Tuesday, August 5, 2008

University of North Texas Psychologist to Support U.S. Taekwondo Team





University of North Texas Psychologist to Support U.S. Taekwondo Team

From a UNT News Service press release

Many Americans only dream of attending an Olympic games in person.

But Karen Cogan, an assistant professor of psychology at UNT, has been invited to the Olympics three times to support U.S. athletes.

As a sport psychologist with the U.S. Olympic Taekwondo Team this year, Cogan will provide a listening ear and helpful advice to team members competing at the 2008 Summer Olympics in Beijing, China. She traveled with team members and their coaches to Beijing for an Olympic test event after attending a qualifying event to select the team members last year.

Cogan already has witnessed sport history made at two Winter Olympics – Salt Lake City in 2002 and Torino, Italy, in 2006. As a sport psychologist with the U.S. Freestyle Mogul Team, she helped to provide support to the coaches and athletes - including silver medalists Travis Mayer and Shannon Bahrke in 2002 and bronze medalist Toby Dawson in 2006.

"One of the administrators with the mogul team is now an administrator with the U.S. Olympic Training Center, and he recommended me to the team because I had done good work with the mogul team," Cogan says, adding that she accepted the job as sport psychologist in the 2008 Olympics even though she knew nothing about taekwondo, a Korean martial art and combat sport.

"I asked a lot of questions and learned the terminology.

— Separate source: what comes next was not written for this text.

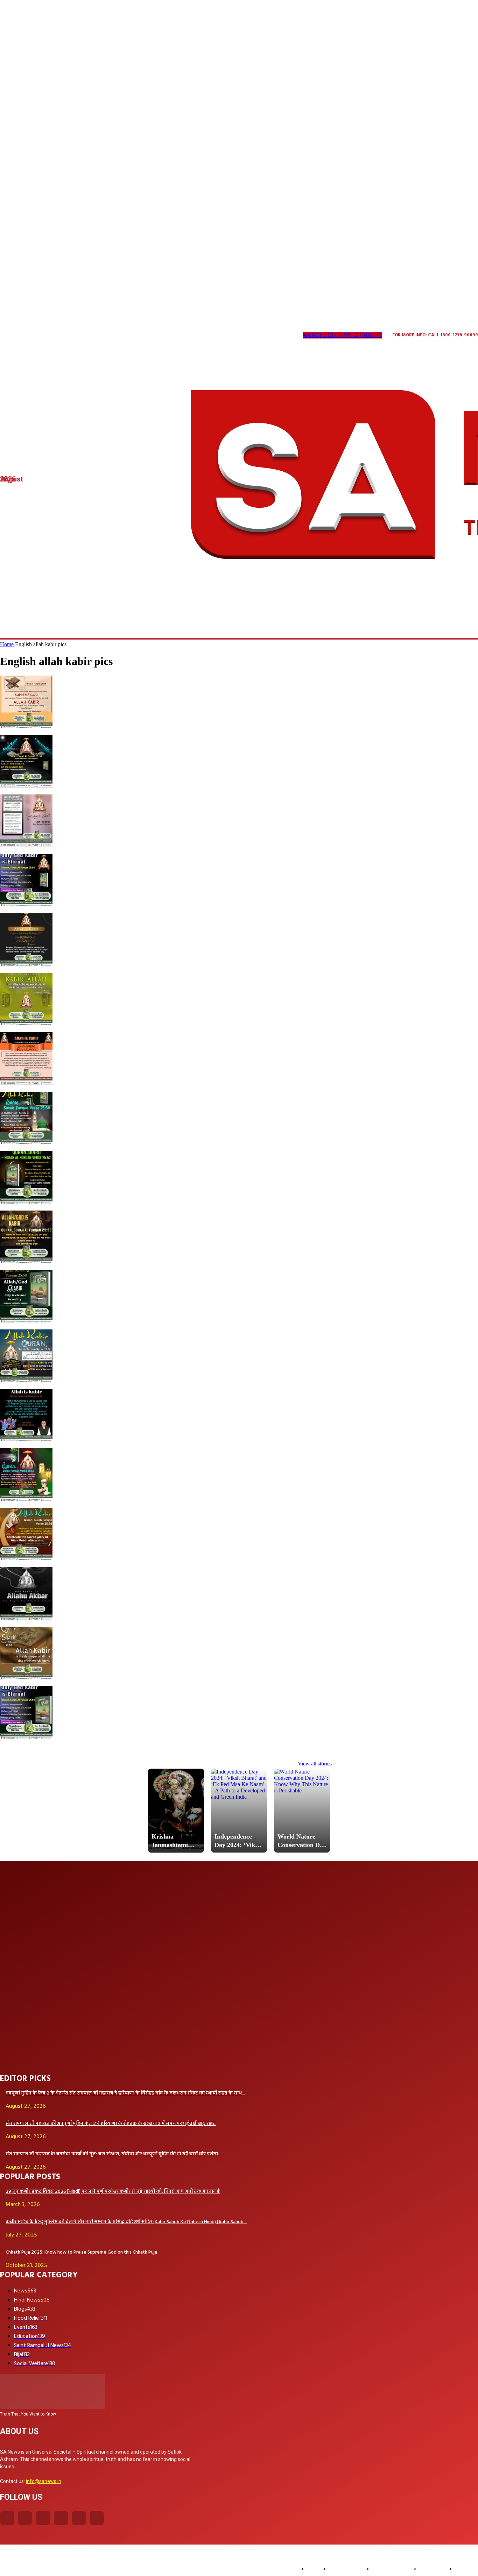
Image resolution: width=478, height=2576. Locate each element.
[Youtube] (116, 335)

Just by watching, I picked up a lot of things," she says.

Taekwondo is famed for its use of kicking techniques, which distinguishes it from martial arts such as karate or southern styles of kung fu. Under Olympic rules, sparring takes place between two competitors in an area measuring 10 meters square. Each match or bout consists of three nonstop rounds of contact with rest between rounds. Points are awarded for permitted, accurate and powerful techniques to the legal scoring areas; light contact to a scoring area does not score any points.

Cogan says mental preparation and training for taekwondo athletes is, in some respects, very similar to that of other athletes, including the mogul skiers she's counseled.

"Personal issues and anxiety can get in the way of best performances. There's also pressure from well-meaning family members and friends who want to get tickets to competitions and have other requests, and the ability to handle media attention," she says.

Cogan works with athletes on:
  • relaxation
  • management of anxiety
  • positive thinking
  • goal setting
"I help them devise some sort of plan or routine leading into the competition that becomes more personal for each athlete," she says.

With the mogul team, Cogan helped competitors who were frustrated with lack of practice time on a course. She pointed out that the team had to make special arrangements before the competition season to go someplace where there is snow, and hope that there is enough snow for training.

"They're lucky if they get 40 days on the snow during the training camps in a year," she says.

Instead of worrying about training conditions, taekwondo athletes may feel anxiety over their opponents, having to anticipate the others' techniques, and over scoring. Unlike mogul skiing - in which athletes compete for the fastest speed down a 27-degree hill that is between 755 and 885 feet high - taekwondo is "a very subjective sport" for scoring, Cogan says.

"Even if you have one of the best fights of your life, you can still lose based on the scoring. And coaches have believed there has been some bias against the U.S. by judges in the past, so it's hard for an athlete or coach to stay focused when he or she doesn't believe a fair call has been made," she says. "The competitions are also single elimination, so if the judging isn't fair, the athlete doesn't have a second chance."

Cogan says her biggest challenge with the taekwondo team, which has not had a formal sport psychology program in the past, is building strong enough relationships with the coaches and athletes so that they feel comfortable to talk to her, but not be intrusive. She has already conducted several interventions with team members.

"I have provided them with a firm foundation of mental skills, and now we are down to maintenance as they go into the Olympics," she says.